§ **Work request**
In the excerpt on 2020 events, what did Italy declare after becoming the world's second worst hit by the virus?

§ **Excerpt**
=== Section Start ===
It's the first law since India gained independence that explicitly excludes Muslims, the announcement that engendered such extensive protests. A vibrant, exultant DilwalonkiDilli soon became a ghost town, mute witness to the ferocity and slaughter that took on a communal taint.
Even as the gory pictures of utter lawlessness in New Delhi left the world aghast questioning who was to be blamed, in an unprecedented step, in the now full-fledged coronavirus epidemic, Italy declared a national lockdown after becoming the world's 2nd worst hit by the virus after China.
On April 2nd, a little over 3 months after China identified the first coronavirus case, the pandemic passed a grim milestone, infecting more than 2 million people worldwide.
As I write in the article, the Covid-19 pandemic has eradicated millions, rendered thousands homeless, unemployed, and helpless. Governments are suffering, the global economy is in the trenches, and humans are anguishing. Mankind's very legacy is being questioned.
America burns
On 25th May 2020, between the Covid-19 pandemic wreaking havoc and a horrible economic crisis clenching the world in its tight clutches, came the unwarranted news of the killing of George Floyd, a black man who died in police custody after an officer handcuffed, pinned him to the ground and kneeled on his neck in Minneapolis as he gasped for breath and begged for help.
=== Section End ===
(Saved data entries)
=== Section Start ===
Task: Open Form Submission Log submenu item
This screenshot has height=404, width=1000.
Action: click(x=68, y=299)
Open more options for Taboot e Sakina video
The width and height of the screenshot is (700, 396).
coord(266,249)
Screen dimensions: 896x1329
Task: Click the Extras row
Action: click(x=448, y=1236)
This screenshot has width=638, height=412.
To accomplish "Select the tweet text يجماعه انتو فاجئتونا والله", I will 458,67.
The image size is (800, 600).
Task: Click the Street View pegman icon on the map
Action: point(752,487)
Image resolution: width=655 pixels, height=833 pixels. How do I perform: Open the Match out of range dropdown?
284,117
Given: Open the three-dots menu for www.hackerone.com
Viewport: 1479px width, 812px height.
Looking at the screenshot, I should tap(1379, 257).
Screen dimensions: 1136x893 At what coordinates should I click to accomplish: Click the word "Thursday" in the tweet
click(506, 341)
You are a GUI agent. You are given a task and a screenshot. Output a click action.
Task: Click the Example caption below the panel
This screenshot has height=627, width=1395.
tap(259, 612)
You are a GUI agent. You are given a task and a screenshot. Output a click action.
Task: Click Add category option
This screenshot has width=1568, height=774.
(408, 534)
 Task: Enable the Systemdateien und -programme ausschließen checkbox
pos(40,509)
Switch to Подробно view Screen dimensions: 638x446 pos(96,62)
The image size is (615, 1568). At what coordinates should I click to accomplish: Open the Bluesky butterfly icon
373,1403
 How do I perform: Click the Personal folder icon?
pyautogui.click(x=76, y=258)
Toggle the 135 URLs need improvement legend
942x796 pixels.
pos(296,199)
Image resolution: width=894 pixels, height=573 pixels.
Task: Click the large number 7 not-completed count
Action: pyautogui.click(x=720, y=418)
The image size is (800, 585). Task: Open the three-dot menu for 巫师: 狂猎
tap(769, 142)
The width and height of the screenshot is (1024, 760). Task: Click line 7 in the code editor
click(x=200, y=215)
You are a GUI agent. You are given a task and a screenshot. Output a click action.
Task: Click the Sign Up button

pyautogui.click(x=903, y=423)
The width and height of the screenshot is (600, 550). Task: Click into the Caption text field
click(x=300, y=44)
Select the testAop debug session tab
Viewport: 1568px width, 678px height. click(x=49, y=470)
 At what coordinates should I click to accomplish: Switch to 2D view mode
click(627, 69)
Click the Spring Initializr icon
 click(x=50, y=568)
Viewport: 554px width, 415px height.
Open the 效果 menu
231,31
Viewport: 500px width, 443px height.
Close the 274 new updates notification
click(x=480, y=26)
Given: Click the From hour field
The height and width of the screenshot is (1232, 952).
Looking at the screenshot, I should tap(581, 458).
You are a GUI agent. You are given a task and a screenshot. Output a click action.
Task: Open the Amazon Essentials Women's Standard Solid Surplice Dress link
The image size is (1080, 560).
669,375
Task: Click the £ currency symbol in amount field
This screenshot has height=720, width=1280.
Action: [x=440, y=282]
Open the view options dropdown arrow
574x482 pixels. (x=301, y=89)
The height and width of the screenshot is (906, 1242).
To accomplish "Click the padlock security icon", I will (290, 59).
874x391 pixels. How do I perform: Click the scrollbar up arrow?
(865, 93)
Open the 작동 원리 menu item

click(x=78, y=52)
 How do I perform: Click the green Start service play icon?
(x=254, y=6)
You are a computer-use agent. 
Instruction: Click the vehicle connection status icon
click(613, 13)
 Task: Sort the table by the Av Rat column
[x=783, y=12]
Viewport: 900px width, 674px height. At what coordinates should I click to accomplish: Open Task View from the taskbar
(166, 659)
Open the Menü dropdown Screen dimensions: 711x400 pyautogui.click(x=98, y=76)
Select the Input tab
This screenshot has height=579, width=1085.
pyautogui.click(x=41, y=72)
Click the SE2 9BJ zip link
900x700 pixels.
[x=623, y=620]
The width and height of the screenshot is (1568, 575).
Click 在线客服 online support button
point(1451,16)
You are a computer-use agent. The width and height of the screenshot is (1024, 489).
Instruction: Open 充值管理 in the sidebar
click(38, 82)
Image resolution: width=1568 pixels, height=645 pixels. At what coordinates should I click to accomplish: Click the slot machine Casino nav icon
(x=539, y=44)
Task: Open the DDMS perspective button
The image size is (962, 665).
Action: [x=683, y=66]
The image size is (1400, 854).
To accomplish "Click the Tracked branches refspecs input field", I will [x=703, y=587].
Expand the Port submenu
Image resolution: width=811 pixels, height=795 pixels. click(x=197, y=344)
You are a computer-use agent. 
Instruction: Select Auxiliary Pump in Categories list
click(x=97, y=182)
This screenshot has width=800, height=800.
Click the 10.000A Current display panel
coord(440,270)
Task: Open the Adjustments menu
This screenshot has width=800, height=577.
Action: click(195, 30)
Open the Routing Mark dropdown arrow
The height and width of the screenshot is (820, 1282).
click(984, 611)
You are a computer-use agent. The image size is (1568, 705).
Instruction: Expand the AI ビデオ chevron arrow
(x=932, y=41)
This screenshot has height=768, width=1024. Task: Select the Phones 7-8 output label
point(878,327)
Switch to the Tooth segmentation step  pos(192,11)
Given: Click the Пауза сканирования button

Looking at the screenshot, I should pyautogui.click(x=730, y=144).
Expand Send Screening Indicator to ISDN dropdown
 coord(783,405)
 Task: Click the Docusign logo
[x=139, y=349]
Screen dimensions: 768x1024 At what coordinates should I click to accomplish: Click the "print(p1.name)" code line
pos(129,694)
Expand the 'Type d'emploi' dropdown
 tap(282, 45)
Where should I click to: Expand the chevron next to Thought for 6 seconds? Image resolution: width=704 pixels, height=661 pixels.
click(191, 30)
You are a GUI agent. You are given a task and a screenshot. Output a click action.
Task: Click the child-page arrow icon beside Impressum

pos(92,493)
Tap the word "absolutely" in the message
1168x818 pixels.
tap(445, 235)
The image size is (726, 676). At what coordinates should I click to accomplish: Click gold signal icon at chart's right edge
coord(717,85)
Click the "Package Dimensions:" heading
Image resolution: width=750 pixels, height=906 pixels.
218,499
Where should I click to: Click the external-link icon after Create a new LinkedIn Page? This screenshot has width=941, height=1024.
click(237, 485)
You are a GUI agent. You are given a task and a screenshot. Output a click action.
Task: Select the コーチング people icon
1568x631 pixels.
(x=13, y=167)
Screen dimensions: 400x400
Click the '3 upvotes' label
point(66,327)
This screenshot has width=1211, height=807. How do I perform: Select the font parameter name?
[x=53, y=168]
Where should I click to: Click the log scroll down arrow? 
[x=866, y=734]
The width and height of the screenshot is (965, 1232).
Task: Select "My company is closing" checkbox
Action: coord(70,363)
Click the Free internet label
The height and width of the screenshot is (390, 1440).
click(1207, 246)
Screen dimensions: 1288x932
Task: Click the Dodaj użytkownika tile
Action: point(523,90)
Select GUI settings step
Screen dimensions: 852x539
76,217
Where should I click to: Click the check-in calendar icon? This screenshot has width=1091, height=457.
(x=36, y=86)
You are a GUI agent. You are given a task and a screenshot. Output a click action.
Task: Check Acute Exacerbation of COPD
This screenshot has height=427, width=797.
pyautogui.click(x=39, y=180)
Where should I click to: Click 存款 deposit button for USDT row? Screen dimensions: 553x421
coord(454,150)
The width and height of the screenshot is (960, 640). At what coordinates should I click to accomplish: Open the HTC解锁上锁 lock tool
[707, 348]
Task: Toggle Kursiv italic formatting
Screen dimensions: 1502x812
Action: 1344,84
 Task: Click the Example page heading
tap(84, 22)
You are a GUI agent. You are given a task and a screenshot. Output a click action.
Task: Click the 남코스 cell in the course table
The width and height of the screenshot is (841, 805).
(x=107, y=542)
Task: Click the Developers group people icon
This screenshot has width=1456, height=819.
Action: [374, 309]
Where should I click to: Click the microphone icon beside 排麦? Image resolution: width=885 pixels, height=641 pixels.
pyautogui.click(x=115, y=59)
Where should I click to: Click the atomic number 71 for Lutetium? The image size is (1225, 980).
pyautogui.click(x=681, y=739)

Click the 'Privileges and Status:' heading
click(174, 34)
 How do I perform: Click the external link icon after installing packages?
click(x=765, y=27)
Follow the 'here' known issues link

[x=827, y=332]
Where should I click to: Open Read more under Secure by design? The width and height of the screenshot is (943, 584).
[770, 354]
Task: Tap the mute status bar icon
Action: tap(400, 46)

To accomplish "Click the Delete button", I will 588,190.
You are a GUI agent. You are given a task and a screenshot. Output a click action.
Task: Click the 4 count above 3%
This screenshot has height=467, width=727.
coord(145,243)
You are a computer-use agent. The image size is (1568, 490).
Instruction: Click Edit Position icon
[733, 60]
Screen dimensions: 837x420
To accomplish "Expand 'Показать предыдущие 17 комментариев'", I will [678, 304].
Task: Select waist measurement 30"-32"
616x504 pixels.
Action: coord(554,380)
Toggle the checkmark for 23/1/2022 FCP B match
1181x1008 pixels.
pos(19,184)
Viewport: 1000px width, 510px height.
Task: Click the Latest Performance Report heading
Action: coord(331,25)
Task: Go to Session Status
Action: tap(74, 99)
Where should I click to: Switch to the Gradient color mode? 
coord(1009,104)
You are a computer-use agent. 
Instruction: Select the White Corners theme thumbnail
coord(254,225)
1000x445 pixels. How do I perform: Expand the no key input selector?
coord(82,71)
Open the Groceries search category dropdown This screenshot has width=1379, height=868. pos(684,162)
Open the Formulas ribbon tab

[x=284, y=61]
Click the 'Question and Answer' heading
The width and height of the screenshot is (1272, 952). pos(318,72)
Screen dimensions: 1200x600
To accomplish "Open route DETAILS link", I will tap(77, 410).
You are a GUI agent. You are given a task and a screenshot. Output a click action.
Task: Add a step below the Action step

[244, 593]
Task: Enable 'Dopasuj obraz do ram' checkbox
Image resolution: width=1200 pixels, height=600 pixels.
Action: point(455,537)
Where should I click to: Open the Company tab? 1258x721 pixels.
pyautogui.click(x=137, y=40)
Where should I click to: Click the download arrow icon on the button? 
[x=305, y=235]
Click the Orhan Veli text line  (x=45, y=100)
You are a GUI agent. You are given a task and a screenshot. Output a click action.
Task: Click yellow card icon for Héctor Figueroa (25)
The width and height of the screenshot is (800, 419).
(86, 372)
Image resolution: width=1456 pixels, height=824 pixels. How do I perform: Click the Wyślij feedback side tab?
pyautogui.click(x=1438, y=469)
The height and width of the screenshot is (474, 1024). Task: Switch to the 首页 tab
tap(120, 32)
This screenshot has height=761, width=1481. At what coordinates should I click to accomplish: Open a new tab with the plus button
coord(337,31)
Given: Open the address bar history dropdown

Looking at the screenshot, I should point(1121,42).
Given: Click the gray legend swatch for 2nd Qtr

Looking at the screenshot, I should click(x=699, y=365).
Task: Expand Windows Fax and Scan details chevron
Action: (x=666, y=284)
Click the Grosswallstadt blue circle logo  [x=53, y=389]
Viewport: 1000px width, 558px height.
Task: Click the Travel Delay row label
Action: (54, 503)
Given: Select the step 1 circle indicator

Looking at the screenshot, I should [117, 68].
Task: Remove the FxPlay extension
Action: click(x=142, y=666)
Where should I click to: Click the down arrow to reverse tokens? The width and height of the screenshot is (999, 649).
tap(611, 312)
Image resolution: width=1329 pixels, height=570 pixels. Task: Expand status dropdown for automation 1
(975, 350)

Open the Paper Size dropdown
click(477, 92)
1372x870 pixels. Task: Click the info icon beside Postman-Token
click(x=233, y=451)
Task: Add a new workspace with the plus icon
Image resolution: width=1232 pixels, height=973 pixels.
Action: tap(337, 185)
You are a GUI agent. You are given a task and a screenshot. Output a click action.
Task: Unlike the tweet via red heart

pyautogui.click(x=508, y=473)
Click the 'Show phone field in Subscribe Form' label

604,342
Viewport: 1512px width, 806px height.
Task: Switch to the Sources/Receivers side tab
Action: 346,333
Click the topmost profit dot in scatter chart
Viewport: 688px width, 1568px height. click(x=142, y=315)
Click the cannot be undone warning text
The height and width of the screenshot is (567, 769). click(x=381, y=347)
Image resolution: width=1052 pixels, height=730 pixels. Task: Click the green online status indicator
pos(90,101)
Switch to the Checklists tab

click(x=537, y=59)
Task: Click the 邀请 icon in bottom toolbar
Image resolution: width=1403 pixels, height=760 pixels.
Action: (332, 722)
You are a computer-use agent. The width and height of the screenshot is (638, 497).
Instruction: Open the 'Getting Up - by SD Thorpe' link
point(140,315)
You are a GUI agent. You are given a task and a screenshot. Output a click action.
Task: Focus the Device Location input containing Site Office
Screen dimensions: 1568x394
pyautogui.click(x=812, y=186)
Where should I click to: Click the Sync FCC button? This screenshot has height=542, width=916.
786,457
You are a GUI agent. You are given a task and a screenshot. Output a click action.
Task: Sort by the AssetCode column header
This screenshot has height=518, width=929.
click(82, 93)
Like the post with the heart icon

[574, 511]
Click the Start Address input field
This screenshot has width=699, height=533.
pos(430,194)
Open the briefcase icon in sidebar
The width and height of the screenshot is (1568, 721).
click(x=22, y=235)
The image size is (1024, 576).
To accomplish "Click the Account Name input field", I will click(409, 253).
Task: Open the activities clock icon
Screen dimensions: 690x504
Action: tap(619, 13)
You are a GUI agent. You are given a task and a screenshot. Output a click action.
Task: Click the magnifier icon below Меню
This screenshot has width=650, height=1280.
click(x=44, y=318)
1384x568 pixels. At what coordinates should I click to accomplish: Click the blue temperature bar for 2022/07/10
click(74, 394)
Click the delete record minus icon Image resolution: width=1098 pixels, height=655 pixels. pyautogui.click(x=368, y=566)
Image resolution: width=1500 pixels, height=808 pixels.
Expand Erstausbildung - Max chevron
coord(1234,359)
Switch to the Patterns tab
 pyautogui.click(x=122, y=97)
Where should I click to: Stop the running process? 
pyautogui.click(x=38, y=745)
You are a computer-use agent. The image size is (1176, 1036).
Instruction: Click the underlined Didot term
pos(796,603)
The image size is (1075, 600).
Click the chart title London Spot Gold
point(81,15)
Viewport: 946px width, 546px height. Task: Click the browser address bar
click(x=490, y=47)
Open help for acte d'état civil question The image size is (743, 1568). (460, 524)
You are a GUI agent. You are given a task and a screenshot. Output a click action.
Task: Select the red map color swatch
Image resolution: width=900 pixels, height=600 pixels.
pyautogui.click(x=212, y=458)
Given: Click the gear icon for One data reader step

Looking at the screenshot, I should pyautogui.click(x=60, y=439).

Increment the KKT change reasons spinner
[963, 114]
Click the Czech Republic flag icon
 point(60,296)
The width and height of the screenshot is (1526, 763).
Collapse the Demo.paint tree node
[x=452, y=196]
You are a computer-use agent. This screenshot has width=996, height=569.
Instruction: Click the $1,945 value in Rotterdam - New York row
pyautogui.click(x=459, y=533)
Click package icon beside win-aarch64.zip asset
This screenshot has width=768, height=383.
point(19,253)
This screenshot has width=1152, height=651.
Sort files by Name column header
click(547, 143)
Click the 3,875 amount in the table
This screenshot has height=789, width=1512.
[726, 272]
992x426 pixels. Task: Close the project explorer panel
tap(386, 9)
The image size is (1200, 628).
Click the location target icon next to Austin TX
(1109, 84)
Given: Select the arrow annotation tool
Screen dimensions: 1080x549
=== Section End ===
§ **Expected answer**
A national lockdown.